Spend your time educating home users on the threat of emails rather than scaring them into useless firewalls. Millions of ports get probed everyday. It doesn't mean you're "under attack".

When you say firewall, are you referring to software or hardware? I'd agree a hardware firewall would be overkill.

The problem is that the default installation of MS OSes (like the Pro/Server versions of 2000/XP) comes with those services (HTTP/FTP/SMTP/???) turned on and running by default. The good news is that MS has recently indicatedthey would be locking these down by default.

Sure XP/2K might not be your typical home setup, but 95/98/ME had their own set of vunerabilities. The l33t k1dz will go for _any_ vunerability and the best way to cut out _most_ types of attacks is a firewall and ZA is an inexpensive solution.

Personally, I've gone the ZA & Linksys router combo and it works great.

You are correct that email and downloads are the main culprits for most people. However, I'm not most people. Everything I've said, except to answer Parsifal's question, has been about always on connections such as Cable and DSL. I get an email every morning from my hardware firewall listing 20 to 300 attempts to penetrate (scans) with trojans--every day. I don't want to scare ignorant people. I want to educate ignorant people. The average home user on a 56k modem is not vulnerable to the kinds of scans I see. But that does not mean they don't get scanned and it does not mean they do not get hacked. More importantly, as "Joe Sixpack" moves from his 56k modem to DSL or Cable, he must understand the dangers that come with always on connections.
I haven't said it on this thread yet, so I will. The best defense against having your computer penetrated by a virus or trojan is to not be connected to the Internet unless you need to be connected to the Internet. When a computer on my home network is not being used, I expect it to be turned off. When no one on the network needs to be on the Internet, the cable modem is on standby. When we are not at home, everything is turned off. Just because you have an always on connection does not mean that it should always be on. When it is on, you need a minimum of protection against virus and trojan invasion. Software such as Zone Alarm needs to be coupled with virus protection. Norton Internet Security contains both. I go for overkill. I have a hardware firewall and NIS. I also have Zone's Pest Patrol. I get at least one email daily that tells me my efforts are warranted.
Your mileage may vary.

You two to do nothing but scare ignorant people. Millions of ports get probed everyday. It doesn't mean you're "under attack".

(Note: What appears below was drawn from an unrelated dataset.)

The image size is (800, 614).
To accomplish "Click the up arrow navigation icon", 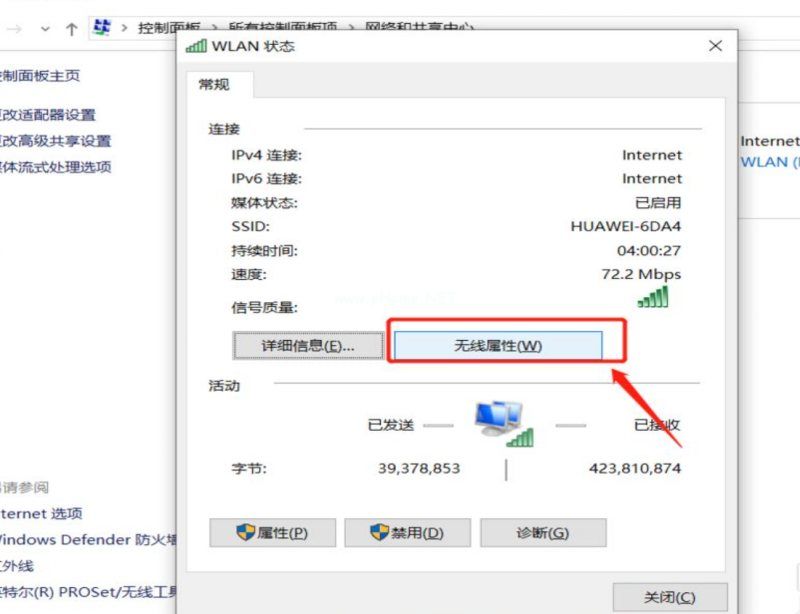I will [x=71, y=30].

I wonder why million of ports are getting probed every day? Could it be because of ignorant people who don't close their ports? Making their systems vulnerable to zombies that can then go out and probe another million ports.

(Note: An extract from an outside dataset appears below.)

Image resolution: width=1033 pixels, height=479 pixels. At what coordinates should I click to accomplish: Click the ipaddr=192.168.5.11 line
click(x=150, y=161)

Sometimes, ignorant people need to be scared, to get them off of their dead @sses and take some responsibility for their corner of the internet.

I agree that a port probe doesn't equal a DOS attack, but, it is an attack, none the less.

Slackers make my life difficult every day. Those ignorant souls that don't secure their email servers from relays, help fuel the mountain of spam my organization deals with every day. Those that don't secure their servers and desktops systems from zombies, just insure we'll have more Code Reds and DOS attacks.